◆ Brano proposto ◆
━━━━━━━━━━━━━━━━
Mezzo secolo prima di Bikila. Bianco, romano, fornaio. Arti selvatici, secchi, incalliti. Correva a piedi nudi in un mondo podistico cui dagli esperti fu a lungo graziosamente sconsigliato bere acqua sia in allenamento sia in gara. Nella primavera del 1929 una febbre alta bloccò la struttura longilinea di Orlando Cesaroni in un albergo popolare di Brooklyn alla vigilia dell'impegno nella traversata da New York a Los Angeles: un'avventura, quella corsa, una follia, un far west di ritorno, una miniera multietnica, un lungo giallo costruito in settantotto tappe giornaliere e in immensità di genti e territori da un'umanità deambulante fatta di dannati e di eroi, di ricchi e poveri, di bianchi e neri, di mariti fatti becchi da mogli infoiate, di nobili squattrinati e di coatti con obbligo di firma inseguiti dal Federal Bureau Investigation, un picaresco caravanserraglio, sicuramente di forte carica suggestiva, per di più esaltato dalle esoteriche diversità di un territorio allungato in migliaia di chilometri.

Orlando Cesaroni era nato a Roma all'inizio dell'ultimo decennio del diciannovesimo secolo, quasi in coincidenza con i tempi in cui Il Messaggero apriva le sue pagine, primo tra i quotidiani nazionali, ad una rubrica sportiva, dando quindi spazio alle imprese da strapaese domestico di un concittadino che andava incrociando polvere, gambe e polmoni con i grandi dell'epoca, da Dorando Pietri ad Emilio Lunghi fino a Pericle Pagliani, lo strillone di Magliano Sabina involontario propiziatore, in un giorno d'aprile del 1904, nella piazza centrale di Carpi, della saga che avrebbe reso immortale con la corsa del secolo il piccolo uomo nato diciannove anni prima a Mandrio di Correggio. In Italia e a Roma sport e corsa erano polifonia pura in quel grande teatro della strada suscitatore di passioni dove spesso gli uomini si ritrovano uguali, un linguaggio di robusta schiettezza popolare contrapposto agli agonismi d'élite, anch'essi all'epoca di moda, come scherma, equitazione, tiro a volo. Retta da Pio X, un Pontefice d'origini venete vincitore in gioventù d'una gara di marcia nella nativa Riese, la stessa Santa Sede aveva aperto le mura del Vaticano ospitando nel settembre del 1908 gare di atletica con italiani, belgi, canadesi, francesi e irlandesi su una pista di quattrocento metri e a cinque corsie allestita nel cortile del Belvedere.
━━━━━━━━━━━━━━━━
◆ Elenco fornito ◆
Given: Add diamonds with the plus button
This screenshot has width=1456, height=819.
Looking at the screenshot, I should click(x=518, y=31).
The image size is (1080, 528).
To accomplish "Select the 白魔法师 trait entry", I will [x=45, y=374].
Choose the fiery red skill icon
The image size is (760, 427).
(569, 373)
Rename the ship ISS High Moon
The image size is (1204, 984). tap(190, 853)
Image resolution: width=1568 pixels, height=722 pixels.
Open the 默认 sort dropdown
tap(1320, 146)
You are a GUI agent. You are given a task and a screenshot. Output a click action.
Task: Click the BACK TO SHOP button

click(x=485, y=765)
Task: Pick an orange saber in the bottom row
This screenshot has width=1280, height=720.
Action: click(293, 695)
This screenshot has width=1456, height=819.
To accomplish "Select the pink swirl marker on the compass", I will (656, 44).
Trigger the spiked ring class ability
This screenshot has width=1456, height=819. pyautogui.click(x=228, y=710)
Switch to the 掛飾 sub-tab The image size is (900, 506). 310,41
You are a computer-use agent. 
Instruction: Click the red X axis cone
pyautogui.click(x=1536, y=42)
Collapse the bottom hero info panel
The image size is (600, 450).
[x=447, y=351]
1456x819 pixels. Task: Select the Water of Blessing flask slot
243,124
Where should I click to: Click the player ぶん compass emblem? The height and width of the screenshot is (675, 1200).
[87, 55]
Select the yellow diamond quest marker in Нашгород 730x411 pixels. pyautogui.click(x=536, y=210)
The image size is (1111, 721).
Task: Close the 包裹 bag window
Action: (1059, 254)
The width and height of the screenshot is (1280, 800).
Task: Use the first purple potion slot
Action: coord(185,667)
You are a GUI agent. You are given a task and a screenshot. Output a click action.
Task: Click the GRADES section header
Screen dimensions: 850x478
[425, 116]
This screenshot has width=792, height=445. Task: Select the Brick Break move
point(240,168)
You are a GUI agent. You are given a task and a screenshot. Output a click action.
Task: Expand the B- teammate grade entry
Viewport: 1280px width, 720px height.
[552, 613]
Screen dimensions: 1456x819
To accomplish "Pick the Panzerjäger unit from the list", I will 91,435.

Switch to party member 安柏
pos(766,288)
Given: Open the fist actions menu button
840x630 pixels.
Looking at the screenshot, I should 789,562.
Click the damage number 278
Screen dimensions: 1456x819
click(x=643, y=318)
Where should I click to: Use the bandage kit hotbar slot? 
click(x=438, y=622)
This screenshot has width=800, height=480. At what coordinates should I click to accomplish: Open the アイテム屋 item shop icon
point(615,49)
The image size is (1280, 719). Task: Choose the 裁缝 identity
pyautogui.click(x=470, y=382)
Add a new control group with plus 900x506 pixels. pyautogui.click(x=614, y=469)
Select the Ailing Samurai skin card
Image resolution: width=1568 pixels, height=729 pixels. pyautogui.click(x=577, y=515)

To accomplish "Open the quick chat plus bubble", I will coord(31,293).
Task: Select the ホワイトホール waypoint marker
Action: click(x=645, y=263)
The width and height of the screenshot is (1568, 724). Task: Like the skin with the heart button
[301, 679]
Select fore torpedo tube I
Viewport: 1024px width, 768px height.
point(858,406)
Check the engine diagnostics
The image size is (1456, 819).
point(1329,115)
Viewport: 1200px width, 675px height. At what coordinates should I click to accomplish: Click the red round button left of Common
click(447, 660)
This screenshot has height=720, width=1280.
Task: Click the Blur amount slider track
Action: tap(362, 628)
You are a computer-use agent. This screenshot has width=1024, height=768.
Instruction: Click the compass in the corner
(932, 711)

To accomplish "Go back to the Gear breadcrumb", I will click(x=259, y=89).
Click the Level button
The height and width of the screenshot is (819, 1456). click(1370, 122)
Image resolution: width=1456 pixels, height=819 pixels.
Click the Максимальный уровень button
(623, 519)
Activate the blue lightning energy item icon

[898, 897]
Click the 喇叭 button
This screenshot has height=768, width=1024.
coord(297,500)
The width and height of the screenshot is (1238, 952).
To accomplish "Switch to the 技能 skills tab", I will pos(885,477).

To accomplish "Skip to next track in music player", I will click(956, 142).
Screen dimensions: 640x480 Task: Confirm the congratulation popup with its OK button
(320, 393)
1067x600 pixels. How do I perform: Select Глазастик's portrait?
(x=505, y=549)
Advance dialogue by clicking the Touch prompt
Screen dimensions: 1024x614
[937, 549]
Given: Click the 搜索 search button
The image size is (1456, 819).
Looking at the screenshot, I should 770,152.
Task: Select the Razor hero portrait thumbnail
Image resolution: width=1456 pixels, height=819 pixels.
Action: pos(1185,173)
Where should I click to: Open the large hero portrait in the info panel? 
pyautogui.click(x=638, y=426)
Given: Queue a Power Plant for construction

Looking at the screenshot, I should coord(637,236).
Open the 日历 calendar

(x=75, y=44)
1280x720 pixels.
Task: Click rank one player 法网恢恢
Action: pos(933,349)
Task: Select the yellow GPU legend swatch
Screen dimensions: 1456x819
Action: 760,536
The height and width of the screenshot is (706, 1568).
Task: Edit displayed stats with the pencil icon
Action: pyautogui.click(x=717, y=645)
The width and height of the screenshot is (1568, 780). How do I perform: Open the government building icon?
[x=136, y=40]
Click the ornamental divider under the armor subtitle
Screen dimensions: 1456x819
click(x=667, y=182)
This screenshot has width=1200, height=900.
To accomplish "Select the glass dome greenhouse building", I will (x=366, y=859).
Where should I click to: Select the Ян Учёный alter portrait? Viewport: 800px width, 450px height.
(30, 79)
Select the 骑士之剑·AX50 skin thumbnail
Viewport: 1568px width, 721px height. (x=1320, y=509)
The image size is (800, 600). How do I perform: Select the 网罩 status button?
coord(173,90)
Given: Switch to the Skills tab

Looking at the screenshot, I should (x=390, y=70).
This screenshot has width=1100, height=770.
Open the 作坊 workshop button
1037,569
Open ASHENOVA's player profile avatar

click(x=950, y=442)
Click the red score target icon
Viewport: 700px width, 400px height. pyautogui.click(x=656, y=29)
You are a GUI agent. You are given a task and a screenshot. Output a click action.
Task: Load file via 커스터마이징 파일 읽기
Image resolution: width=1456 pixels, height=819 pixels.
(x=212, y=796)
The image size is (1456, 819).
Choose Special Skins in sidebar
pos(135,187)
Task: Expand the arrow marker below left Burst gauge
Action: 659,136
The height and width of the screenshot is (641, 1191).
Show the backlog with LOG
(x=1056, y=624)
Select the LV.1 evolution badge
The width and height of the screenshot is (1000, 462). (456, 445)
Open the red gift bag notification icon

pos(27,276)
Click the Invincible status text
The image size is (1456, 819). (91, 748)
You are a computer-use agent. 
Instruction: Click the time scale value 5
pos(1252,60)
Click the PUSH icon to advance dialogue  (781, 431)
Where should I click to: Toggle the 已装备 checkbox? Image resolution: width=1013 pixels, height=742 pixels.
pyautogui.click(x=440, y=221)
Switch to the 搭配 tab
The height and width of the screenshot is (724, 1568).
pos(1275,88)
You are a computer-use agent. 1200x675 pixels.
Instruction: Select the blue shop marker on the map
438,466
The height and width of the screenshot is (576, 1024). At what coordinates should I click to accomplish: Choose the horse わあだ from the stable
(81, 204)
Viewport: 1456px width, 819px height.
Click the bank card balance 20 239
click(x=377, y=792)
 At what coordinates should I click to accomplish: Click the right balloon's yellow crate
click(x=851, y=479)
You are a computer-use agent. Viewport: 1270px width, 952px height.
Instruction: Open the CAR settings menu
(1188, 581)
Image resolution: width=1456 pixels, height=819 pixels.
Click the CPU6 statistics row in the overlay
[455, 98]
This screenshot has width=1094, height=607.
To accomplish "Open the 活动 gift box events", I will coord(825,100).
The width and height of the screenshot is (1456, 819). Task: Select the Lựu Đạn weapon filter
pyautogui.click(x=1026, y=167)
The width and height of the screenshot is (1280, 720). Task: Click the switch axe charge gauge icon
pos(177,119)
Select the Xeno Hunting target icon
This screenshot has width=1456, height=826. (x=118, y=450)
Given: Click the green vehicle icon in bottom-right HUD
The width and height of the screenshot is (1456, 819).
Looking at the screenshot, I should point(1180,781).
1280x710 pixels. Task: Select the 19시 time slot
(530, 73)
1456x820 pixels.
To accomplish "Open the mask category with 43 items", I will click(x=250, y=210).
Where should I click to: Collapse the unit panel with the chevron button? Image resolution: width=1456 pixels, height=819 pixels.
━━━━━━━━━━━━━━━━
◆ Descrizione esercizio ◆
Indica tutte le nazionalità degli atleti che, secondo il brano, presero parte alle gare di atletica ospitate in Vaticano nel settembre del 1908. Per svolgere l'esercizio l'elenco non serve.

◆ Risposta ◆
Italiani, belgi, canadesi, francesi e irlandesi.